### Stored records
**********

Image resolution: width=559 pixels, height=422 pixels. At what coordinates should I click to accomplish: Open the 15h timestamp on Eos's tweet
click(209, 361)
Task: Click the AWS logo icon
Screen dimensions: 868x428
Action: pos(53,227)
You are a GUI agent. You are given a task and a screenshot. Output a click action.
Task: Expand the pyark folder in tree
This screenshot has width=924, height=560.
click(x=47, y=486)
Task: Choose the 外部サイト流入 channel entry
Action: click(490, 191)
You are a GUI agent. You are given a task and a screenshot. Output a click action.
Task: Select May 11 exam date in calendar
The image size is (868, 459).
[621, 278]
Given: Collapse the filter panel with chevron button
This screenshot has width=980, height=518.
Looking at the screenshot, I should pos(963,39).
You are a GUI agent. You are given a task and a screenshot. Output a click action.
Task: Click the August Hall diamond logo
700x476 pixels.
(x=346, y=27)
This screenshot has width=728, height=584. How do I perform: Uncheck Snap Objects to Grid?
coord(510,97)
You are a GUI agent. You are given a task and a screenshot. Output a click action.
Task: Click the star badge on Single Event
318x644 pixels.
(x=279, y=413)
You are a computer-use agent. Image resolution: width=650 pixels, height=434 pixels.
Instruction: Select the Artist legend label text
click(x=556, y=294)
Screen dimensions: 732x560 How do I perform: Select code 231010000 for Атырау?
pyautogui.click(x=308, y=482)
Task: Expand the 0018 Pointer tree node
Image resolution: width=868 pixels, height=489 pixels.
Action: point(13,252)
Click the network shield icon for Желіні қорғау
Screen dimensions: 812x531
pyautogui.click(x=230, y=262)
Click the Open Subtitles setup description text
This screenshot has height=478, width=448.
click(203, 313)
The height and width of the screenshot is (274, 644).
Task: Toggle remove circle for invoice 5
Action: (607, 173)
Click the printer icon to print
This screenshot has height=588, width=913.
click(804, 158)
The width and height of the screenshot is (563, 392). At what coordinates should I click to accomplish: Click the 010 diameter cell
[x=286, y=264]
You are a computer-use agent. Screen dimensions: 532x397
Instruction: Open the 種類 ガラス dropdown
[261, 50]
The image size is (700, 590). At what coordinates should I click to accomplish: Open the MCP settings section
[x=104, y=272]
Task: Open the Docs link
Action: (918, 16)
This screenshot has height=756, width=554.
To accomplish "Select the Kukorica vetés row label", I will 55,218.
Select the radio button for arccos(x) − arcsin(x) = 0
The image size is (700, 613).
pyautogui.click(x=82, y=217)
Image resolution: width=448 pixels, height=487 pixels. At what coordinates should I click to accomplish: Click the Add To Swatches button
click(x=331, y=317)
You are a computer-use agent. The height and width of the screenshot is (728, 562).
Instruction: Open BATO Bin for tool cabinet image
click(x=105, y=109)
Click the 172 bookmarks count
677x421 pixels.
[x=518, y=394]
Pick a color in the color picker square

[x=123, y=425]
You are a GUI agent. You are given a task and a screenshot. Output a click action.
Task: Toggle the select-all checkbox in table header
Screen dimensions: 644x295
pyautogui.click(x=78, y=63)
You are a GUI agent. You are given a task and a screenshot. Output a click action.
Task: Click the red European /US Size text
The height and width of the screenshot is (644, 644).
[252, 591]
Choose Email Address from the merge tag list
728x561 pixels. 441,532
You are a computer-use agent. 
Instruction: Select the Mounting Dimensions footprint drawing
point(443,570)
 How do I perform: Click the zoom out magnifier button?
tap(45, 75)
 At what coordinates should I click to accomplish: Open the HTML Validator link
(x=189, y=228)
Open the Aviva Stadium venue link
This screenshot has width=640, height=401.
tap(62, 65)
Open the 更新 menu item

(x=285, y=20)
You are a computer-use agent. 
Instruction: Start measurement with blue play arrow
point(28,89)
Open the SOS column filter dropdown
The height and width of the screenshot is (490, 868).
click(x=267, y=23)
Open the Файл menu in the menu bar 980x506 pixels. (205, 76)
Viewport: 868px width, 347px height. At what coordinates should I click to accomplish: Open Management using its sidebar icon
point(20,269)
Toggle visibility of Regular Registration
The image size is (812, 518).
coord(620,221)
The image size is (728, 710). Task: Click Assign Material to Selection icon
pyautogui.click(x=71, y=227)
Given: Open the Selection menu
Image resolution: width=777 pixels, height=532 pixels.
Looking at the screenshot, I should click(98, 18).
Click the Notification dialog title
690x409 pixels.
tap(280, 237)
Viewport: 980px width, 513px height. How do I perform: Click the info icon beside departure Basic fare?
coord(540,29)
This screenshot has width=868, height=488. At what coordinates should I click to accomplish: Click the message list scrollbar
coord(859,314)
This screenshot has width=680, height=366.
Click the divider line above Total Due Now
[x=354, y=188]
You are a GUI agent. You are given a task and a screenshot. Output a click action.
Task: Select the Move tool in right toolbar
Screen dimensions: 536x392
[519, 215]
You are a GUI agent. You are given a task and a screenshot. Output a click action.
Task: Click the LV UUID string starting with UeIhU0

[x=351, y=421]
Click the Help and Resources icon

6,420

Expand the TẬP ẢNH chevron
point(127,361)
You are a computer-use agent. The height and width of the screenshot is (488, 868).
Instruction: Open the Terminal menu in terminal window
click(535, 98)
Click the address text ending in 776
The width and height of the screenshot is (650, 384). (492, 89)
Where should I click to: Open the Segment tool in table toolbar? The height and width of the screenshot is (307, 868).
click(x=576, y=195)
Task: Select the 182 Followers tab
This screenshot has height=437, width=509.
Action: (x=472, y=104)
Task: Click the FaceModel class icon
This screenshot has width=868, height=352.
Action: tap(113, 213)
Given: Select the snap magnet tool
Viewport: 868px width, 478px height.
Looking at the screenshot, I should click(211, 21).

**********

### Work task
If a line in the records above includes the string "tree", copy it.

### Answer to this task
Task: Expand the pyark folder in tree
Task: Expand the 0018 Pointer tree node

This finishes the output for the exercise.